▶ [THE TASK]:
Please rewrite the records below with "icon" swapped for "symbol" and everything else unchanged, leaving out the pictures.
__________________________________________________
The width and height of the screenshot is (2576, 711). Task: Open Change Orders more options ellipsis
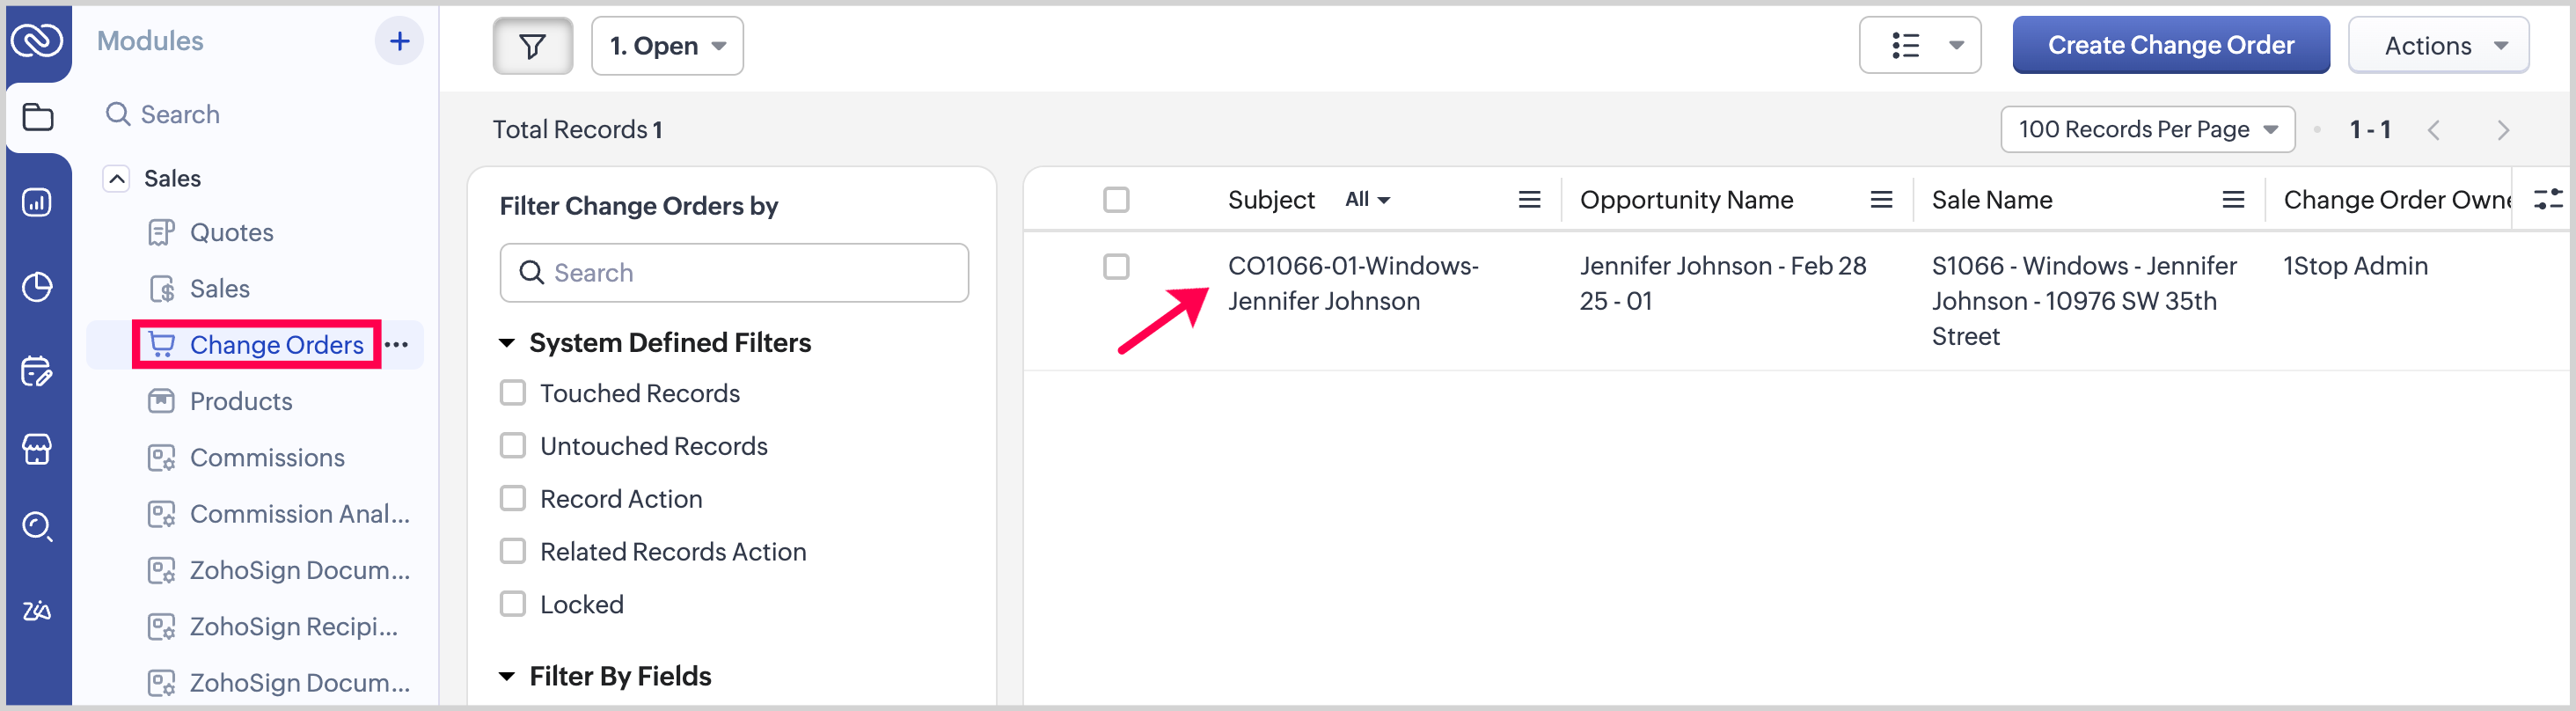[397, 345]
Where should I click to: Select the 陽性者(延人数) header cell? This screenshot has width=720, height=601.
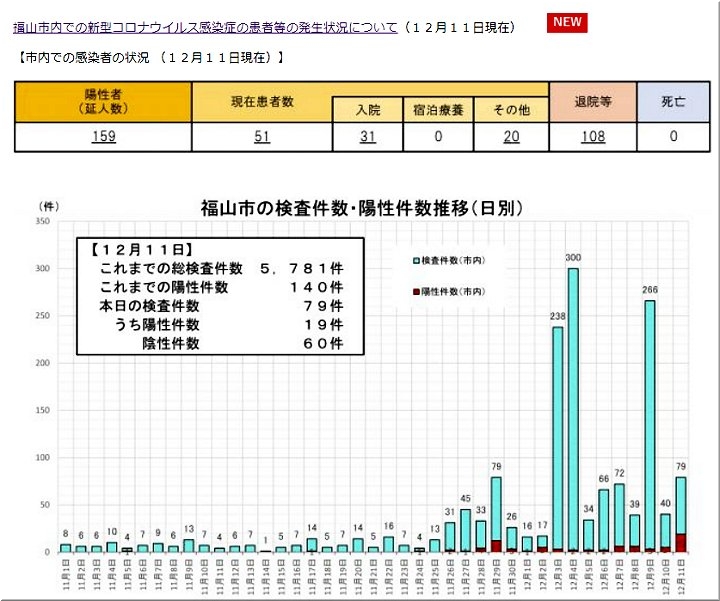pos(103,101)
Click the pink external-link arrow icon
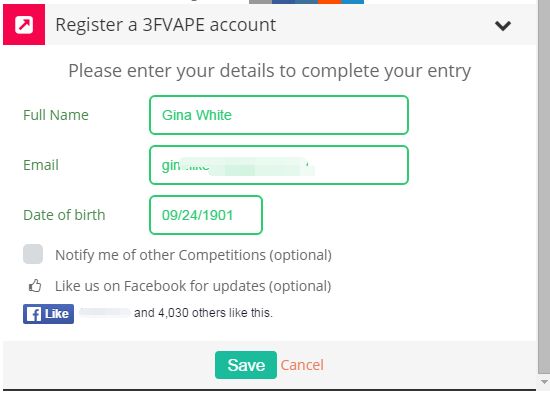This screenshot has width=550, height=395. (x=24, y=25)
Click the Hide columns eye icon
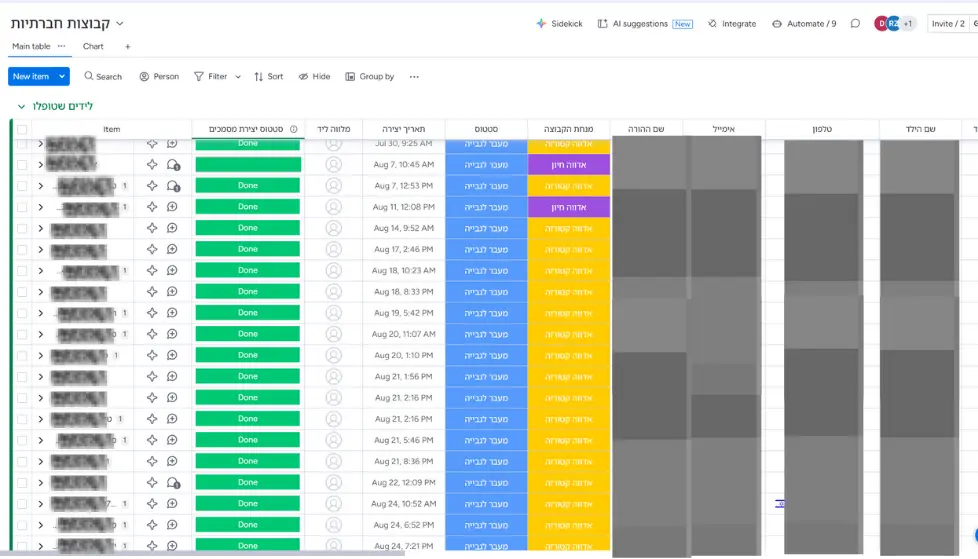Viewport: 978px width, 559px height. pyautogui.click(x=303, y=77)
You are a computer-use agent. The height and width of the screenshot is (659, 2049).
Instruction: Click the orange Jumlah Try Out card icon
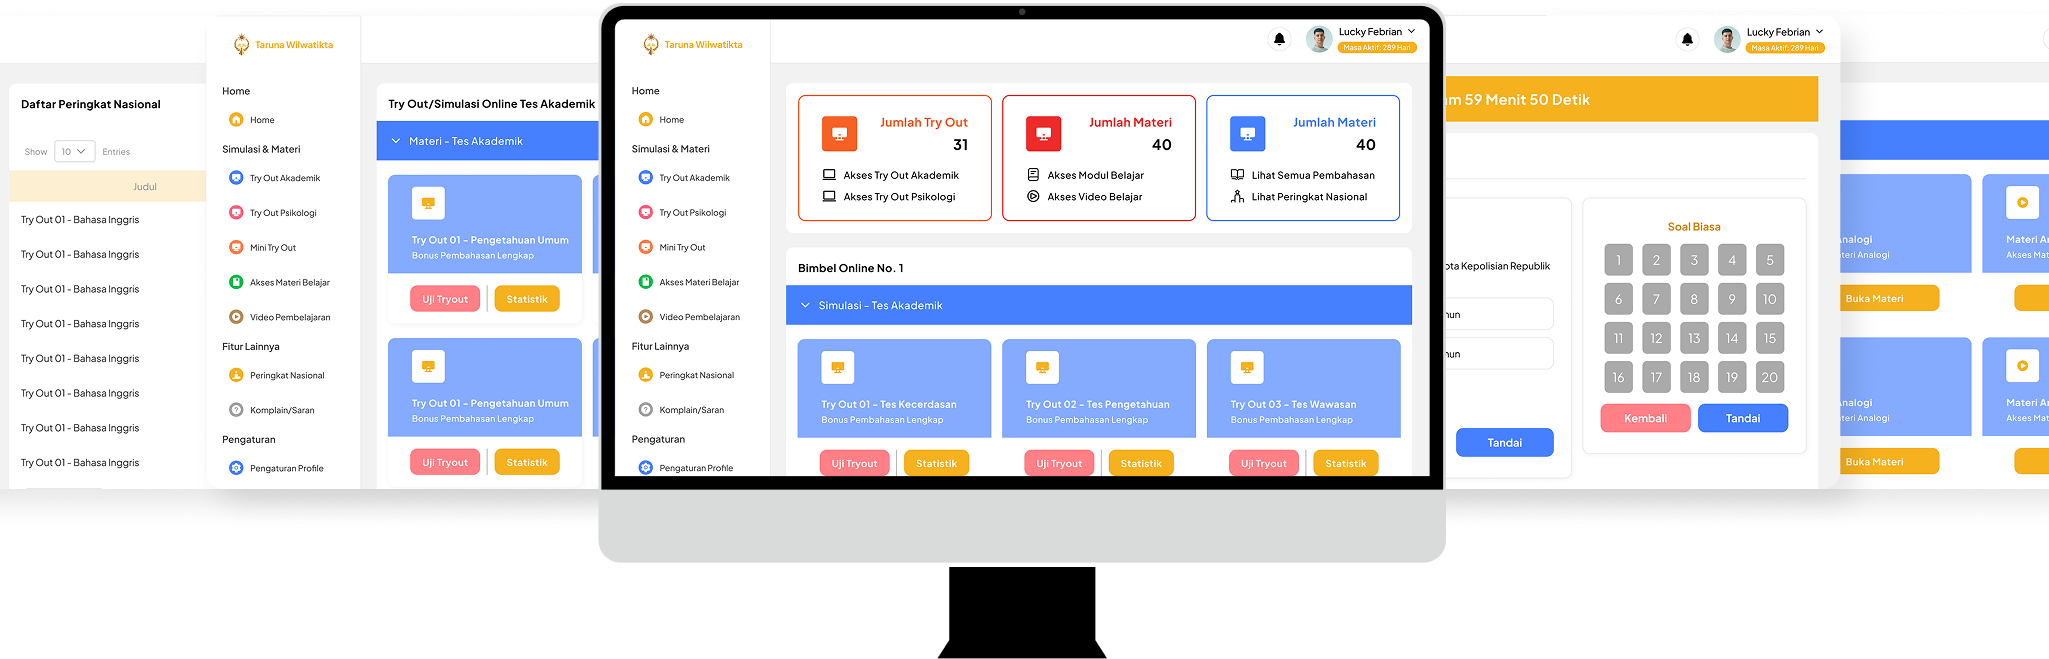coord(839,133)
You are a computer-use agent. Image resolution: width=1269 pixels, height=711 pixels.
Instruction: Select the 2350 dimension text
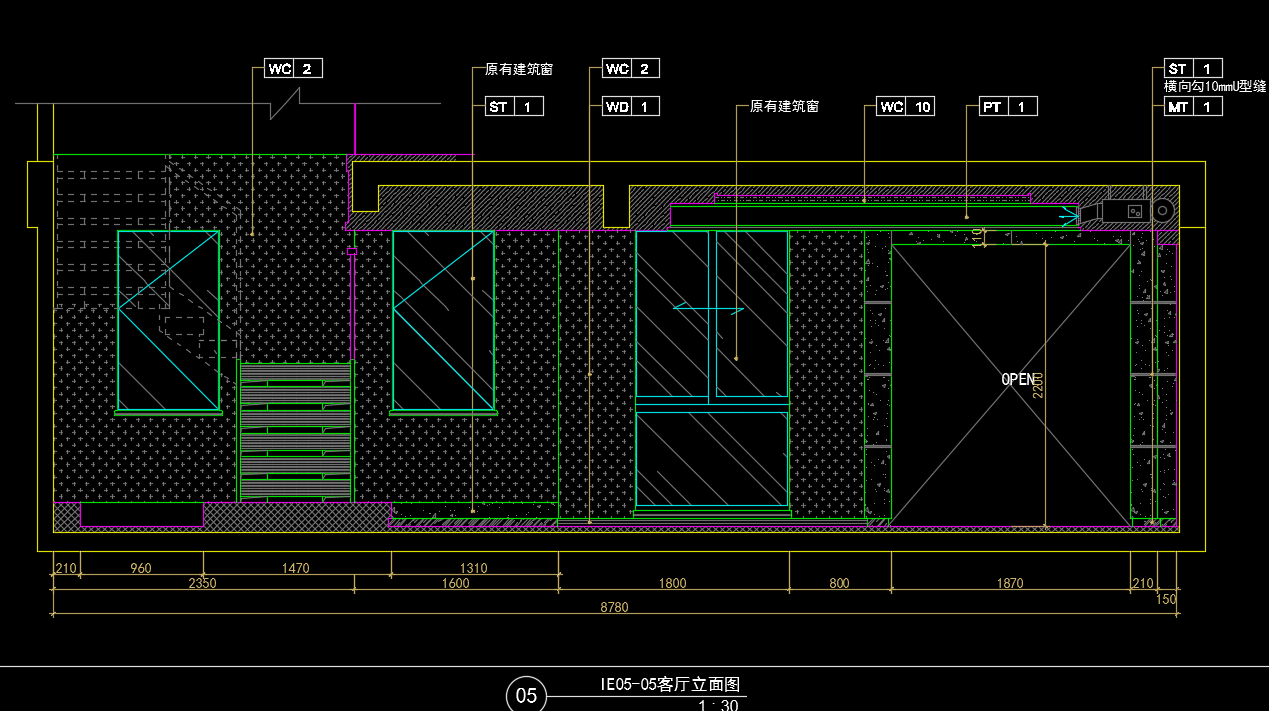point(202,583)
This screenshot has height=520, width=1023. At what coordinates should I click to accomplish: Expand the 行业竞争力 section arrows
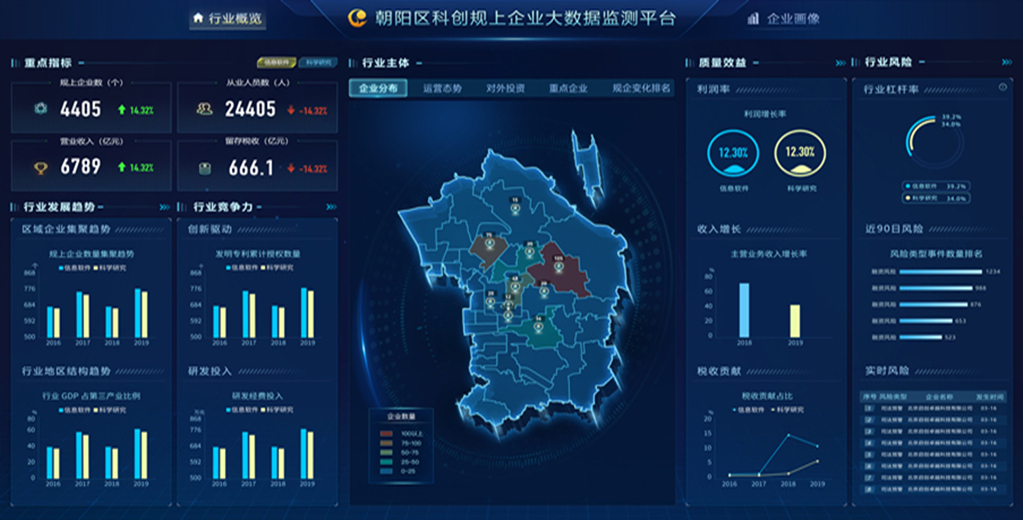[x=331, y=207]
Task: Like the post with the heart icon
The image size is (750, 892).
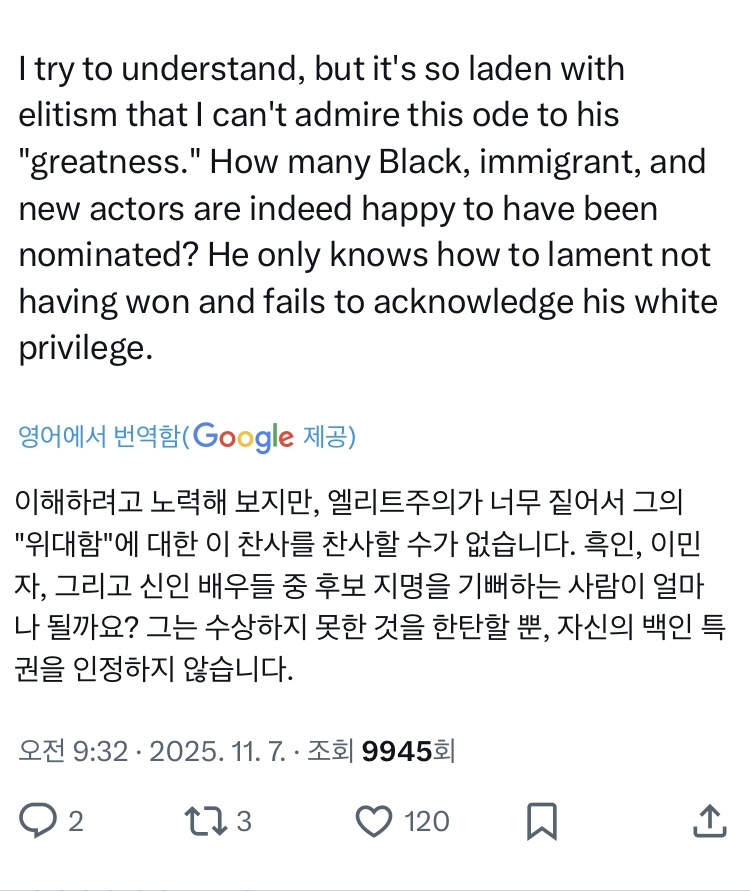Action: point(374,821)
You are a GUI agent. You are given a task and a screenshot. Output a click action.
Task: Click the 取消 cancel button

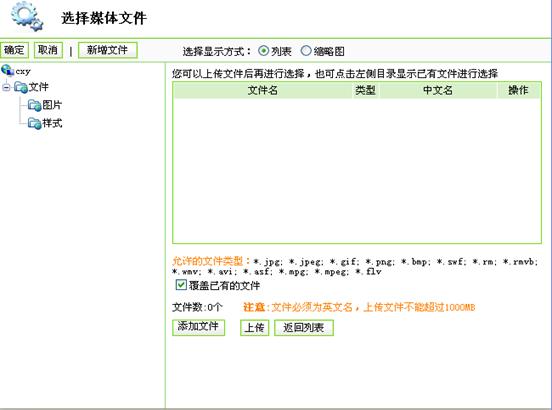(48, 50)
__________________________________________________
▶ [OUTPUT]:
The width and height of the screenshot is (2576, 711). Task: Open Change Orders more options ellipsis
[397, 345]
Where should I click to: Select the 陽性者(延人数) header cell? This screenshot has width=720, height=601.
pos(103,101)
Click the pink external-link arrow symbol
This screenshot has width=550, height=395. (x=24, y=25)
Click the Hide columns eye symbol
Viewport: 978px width, 559px height. pyautogui.click(x=303, y=77)
You are a computer-use agent. The height and width of the screenshot is (659, 2049).
Instruction: Click the orange Jumlah Try Out card symbol
coord(839,133)
You are a computer-use agent. Image resolution: width=1269 pixels, height=711 pixels.
Instruction: Select the 2350 dimension text
point(202,583)
This screenshot has height=520, width=1023. At what coordinates should I click to accomplish: Expand the 行业竞争力 section arrows
[x=331, y=207]
Task: Like the post with the heart symbol
The image size is (750, 892).
Action: point(374,821)
You are a GUI agent. You are given a task and a screenshot. Output a click action.
Task: Click the 取消 cancel button

(48, 50)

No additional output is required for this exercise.